(Directions for this task): Present these lines as a numbered list, leaving out any blank lines.

Text and element pointing records:
——
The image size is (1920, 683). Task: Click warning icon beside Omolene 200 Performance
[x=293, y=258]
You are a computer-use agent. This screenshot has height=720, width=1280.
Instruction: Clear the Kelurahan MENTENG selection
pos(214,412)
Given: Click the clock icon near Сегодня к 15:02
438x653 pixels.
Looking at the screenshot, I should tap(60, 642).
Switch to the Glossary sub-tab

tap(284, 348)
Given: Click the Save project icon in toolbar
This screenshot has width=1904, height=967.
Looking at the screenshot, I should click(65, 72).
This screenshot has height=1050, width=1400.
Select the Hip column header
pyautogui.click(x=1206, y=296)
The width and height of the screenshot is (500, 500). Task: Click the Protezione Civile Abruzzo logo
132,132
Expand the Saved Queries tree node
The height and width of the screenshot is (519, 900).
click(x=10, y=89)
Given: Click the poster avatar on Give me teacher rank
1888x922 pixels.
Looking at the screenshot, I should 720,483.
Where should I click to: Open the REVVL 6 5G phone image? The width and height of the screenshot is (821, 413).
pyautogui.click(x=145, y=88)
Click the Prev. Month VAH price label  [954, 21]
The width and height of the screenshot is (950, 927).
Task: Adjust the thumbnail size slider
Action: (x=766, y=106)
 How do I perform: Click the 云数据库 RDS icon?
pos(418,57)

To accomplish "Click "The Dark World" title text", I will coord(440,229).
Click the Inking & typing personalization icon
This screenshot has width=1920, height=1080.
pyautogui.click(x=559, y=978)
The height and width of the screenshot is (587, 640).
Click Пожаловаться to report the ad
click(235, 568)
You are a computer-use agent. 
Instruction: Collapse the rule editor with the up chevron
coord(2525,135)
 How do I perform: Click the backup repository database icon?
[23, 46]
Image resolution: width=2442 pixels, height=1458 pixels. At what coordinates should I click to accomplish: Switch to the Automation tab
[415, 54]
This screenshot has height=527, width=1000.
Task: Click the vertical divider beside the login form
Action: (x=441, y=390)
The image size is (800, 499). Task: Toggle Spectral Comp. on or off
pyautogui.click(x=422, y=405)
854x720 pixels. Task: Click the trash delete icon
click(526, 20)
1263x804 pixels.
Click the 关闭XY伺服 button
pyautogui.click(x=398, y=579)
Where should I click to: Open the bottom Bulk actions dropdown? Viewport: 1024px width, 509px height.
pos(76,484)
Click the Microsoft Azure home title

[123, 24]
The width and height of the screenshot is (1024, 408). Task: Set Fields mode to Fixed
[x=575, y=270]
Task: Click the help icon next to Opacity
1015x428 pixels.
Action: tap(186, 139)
——
(The output):
1. The image size is (1920, 683). Task: Click warning icon beside Omolene 200 Performance
2. [x=293, y=258]
3. You are a computer-use agent. This screenshot has height=720, width=1280.
4. Instruction: Clear the Kelurahan MENTENG selection
5. pos(214,412)
6. Given: Click the clock icon near Сегодня к 15:02
7. 438x653 pixels.
8. Looking at the screenshot, I should tap(60, 642).
9. Switch to the Glossary sub-tab
10. tap(284, 348)
11. Given: Click the Save project icon in toolbar
12. This screenshot has width=1904, height=967.
13. Looking at the screenshot, I should click(65, 72).
14. This screenshot has height=1050, width=1400.
15. Select the Hip column header
16. pyautogui.click(x=1206, y=296)
17. The width and height of the screenshot is (500, 500). Task: Click the Protezione Civile Abruzzo logo
18. 132,132
19. Expand the Saved Queries tree node
20. The height and width of the screenshot is (519, 900).
21. click(x=10, y=89)
22. Given: Click the poster avatar on Give me teacher rank
23. 1888x922 pixels.
24. Looking at the screenshot, I should 720,483.
25. Where should I click to: Open the REVVL 6 5G phone image? The width and height of the screenshot is (821, 413).
26. pyautogui.click(x=145, y=88)
27. Click the Prev. Month VAH price label  [954, 21]
28. The width and height of the screenshot is (950, 927).
29. Task: Adjust the thumbnail size slider
30. Action: (x=766, y=106)
31.  How do I perform: Click the 云数据库 RDS icon?
32. pos(418,57)
33. To accomplish "Click "The Dark World" title text", I will coord(440,229).
34. Click the Inking & typing personalization icon
35. This screenshot has width=1920, height=1080.
36. pyautogui.click(x=559, y=978)
37. The height and width of the screenshot is (587, 640).
38. Click Пожаловаться to report the ad
39. click(235, 568)
40. You are a computer-use agent. 
41. Instruction: Collapse the rule editor with the up chevron
42. coord(2525,135)
43.  How do I perform: Click the backup repository database icon?
44. [23, 46]
45. Image resolution: width=2442 pixels, height=1458 pixels. At what coordinates should I click to accomplish: Switch to the Automation tab
46. [415, 54]
47. This screenshot has height=527, width=1000.
48. Task: Click the vertical divider beside the login form
49. Action: (x=441, y=390)
50. The image size is (800, 499). Task: Toggle Spectral Comp. on or off
51. pyautogui.click(x=422, y=405)
52. 854x720 pixels. Task: Click the trash delete icon
53. click(526, 20)
54. 1263x804 pixels.
55. Click the 关闭XY伺服 button
56. pyautogui.click(x=398, y=579)
57. Where should I click to: Open the bottom Bulk actions dropdown? Viewport: 1024px width, 509px height.
58. pos(76,484)
59. Click the Microsoft Azure home title
60. [123, 24]
61. The width and height of the screenshot is (1024, 408). Task: Set Fields mode to Fixed
62. [x=575, y=270]
63. Task: Click the help icon next to Opacity
64. 1015x428 pixels.
65. Action: tap(186, 139)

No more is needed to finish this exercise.